___ Dataset records

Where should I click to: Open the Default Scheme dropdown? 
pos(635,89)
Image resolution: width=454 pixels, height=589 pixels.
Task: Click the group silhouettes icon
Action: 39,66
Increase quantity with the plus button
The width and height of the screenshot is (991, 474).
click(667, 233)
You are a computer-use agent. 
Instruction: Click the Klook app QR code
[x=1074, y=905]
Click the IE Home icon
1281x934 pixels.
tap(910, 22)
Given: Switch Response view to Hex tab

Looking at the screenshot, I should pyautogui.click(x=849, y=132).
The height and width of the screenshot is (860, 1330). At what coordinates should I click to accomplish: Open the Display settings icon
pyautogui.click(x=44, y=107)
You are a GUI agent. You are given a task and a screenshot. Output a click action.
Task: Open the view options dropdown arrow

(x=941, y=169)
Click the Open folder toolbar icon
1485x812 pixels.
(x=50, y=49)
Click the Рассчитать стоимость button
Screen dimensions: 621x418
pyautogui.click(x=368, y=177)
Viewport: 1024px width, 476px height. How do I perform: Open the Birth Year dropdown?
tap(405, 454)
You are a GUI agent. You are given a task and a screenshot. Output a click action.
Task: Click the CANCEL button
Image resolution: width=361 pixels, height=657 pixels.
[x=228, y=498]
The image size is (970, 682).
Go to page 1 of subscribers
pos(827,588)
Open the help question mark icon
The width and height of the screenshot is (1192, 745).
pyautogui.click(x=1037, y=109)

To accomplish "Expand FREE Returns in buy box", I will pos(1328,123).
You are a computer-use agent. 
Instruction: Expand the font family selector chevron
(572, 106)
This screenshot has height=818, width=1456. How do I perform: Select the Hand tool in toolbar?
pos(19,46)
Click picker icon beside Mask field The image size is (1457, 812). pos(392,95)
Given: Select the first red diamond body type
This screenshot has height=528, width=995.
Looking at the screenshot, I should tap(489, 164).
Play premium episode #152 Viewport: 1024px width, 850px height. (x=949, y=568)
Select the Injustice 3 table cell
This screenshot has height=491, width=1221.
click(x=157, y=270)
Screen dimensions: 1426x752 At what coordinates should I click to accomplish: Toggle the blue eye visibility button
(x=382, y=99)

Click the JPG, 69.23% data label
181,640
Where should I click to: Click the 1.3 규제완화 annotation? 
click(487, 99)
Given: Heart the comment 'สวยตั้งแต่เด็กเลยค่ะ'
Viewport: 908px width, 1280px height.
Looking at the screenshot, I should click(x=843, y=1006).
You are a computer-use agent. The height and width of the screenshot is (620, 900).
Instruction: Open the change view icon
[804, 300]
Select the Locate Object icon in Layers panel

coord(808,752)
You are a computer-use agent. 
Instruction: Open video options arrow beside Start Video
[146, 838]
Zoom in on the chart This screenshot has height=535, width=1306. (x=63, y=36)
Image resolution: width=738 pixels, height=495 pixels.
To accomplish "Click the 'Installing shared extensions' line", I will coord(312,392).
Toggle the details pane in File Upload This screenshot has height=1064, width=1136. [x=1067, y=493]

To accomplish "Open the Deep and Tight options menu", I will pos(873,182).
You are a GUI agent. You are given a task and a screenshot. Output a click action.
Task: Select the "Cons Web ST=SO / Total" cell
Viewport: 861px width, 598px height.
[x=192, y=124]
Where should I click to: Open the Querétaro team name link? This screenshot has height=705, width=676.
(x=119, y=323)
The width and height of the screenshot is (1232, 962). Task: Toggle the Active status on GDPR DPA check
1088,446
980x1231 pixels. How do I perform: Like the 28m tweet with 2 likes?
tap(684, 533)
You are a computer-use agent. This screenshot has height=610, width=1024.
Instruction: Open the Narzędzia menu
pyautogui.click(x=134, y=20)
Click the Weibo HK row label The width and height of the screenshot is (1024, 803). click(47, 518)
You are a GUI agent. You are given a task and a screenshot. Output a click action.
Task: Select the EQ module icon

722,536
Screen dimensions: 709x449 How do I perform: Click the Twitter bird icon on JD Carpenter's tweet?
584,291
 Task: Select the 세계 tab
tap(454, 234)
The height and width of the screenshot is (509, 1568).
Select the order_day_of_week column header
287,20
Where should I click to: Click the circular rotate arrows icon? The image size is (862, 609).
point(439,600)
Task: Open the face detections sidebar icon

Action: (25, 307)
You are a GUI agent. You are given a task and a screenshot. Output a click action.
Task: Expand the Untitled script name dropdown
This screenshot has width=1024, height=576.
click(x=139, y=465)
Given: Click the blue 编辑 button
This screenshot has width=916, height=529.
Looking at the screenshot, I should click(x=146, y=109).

______

* **To do**
Every line of the data should be copied exactly.

* **Solution to this task**
Where should I click to: Open the Default Scheme dropdown? 
pos(635,89)
Image resolution: width=454 pixels, height=589 pixels.
Task: Click the group silhouettes icon
Action: 39,66
Increase quantity with the plus button
The width and height of the screenshot is (991, 474).
click(667, 233)
You are a computer-use agent. 
Instruction: Click the Klook app QR code
[x=1074, y=905]
Click the IE Home icon
1281x934 pixels.
tap(910, 22)
Given: Switch Response view to Hex tab

Looking at the screenshot, I should pyautogui.click(x=849, y=132).
The height and width of the screenshot is (860, 1330). At what coordinates should I click to accomplish: Open the Display settings icon
pyautogui.click(x=44, y=107)
You are a GUI agent. You are given a task and a screenshot. Output a click action.
Task: Open the view options dropdown arrow

(x=941, y=169)
Click the Open folder toolbar icon
1485x812 pixels.
(x=50, y=49)
Click the Рассчитать стоимость button
Screen dimensions: 621x418
pyautogui.click(x=368, y=177)
Viewport: 1024px width, 476px height. How do I perform: Open the Birth Year dropdown?
tap(405, 454)
You are a GUI agent. You are given a task and a screenshot. Output a click action.
Task: Click the CANCEL button
Image resolution: width=361 pixels, height=657 pixels.
[x=228, y=498]
The image size is (970, 682).
Go to page 1 of subscribers
pos(827,588)
Open the help question mark icon
The width and height of the screenshot is (1192, 745).
pyautogui.click(x=1037, y=109)

To accomplish "Expand FREE Returns in buy box", I will pos(1328,123).
You are a computer-use agent. 
Instruction: Expand the font family selector chevron
(572, 106)
This screenshot has height=818, width=1456. How do I perform: Select the Hand tool in toolbar?
pos(19,46)
Click picker icon beside Mask field The image size is (1457, 812). pos(392,95)
Given: Select the first red diamond body type
This screenshot has height=528, width=995.
Looking at the screenshot, I should tap(489, 164).
Play premium episode #152 Viewport: 1024px width, 850px height. (x=949, y=568)
Select the Injustice 3 table cell
This screenshot has height=491, width=1221.
click(x=157, y=270)
Screen dimensions: 1426x752 At what coordinates should I click to accomplish: Toggle the blue eye visibility button
(x=382, y=99)

Click the JPG, 69.23% data label
181,640
Where should I click to: Click the 1.3 규제완화 annotation? 
click(487, 99)
Given: Heart the comment 'สวยตั้งแต่เด็กเลยค่ะ'
Viewport: 908px width, 1280px height.
Looking at the screenshot, I should click(x=843, y=1006).
You are a computer-use agent. The height and width of the screenshot is (620, 900).
Instruction: Open the change view icon
[804, 300]
Select the Locate Object icon in Layers panel

coord(808,752)
You are a computer-use agent. 
Instruction: Open video options arrow beside Start Video
[146, 838]
Zoom in on the chart This screenshot has height=535, width=1306. (x=63, y=36)
Image resolution: width=738 pixels, height=495 pixels.
To accomplish "Click the 'Installing shared extensions' line", I will coord(312,392).
Toggle the details pane in File Upload This screenshot has height=1064, width=1136. [x=1067, y=493]

To accomplish "Open the Deep and Tight options menu", I will pos(873,182).
You are a GUI agent. You are given a task and a screenshot. Output a click action.
Task: Select the "Cons Web ST=SO / Total" cell
Viewport: 861px width, 598px height.
[x=192, y=124]
Where should I click to: Open the Querétaro team name link? This screenshot has height=705, width=676.
(x=119, y=323)
The width and height of the screenshot is (1232, 962). Task: Toggle the Active status on GDPR DPA check
1088,446
980x1231 pixels. How do I perform: Like the 28m tweet with 2 likes?
tap(684, 533)
You are a computer-use agent. This screenshot has height=610, width=1024.
Instruction: Open the Narzędzia menu
pyautogui.click(x=134, y=20)
Click the Weibo HK row label The width and height of the screenshot is (1024, 803). click(47, 518)
You are a GUI agent. You are given a task and a screenshot. Output a click action.
Task: Select the EQ module icon

722,536
Screen dimensions: 709x449 How do I perform: Click the Twitter bird icon on JD Carpenter's tweet?
584,291
 Task: Select the 세계 tab
tap(454, 234)
The height and width of the screenshot is (509, 1568).
Select the order_day_of_week column header
287,20
Where should I click to: Click the circular rotate arrows icon? The image size is (862, 609).
point(439,600)
Task: Open the face detections sidebar icon

Action: (25, 307)
You are a GUI agent. You are given a task and a screenshot. Output a click action.
Task: Expand the Untitled script name dropdown
This screenshot has width=1024, height=576.
click(x=139, y=465)
Given: Click the blue 编辑 button
This screenshot has width=916, height=529.
Looking at the screenshot, I should click(x=146, y=109).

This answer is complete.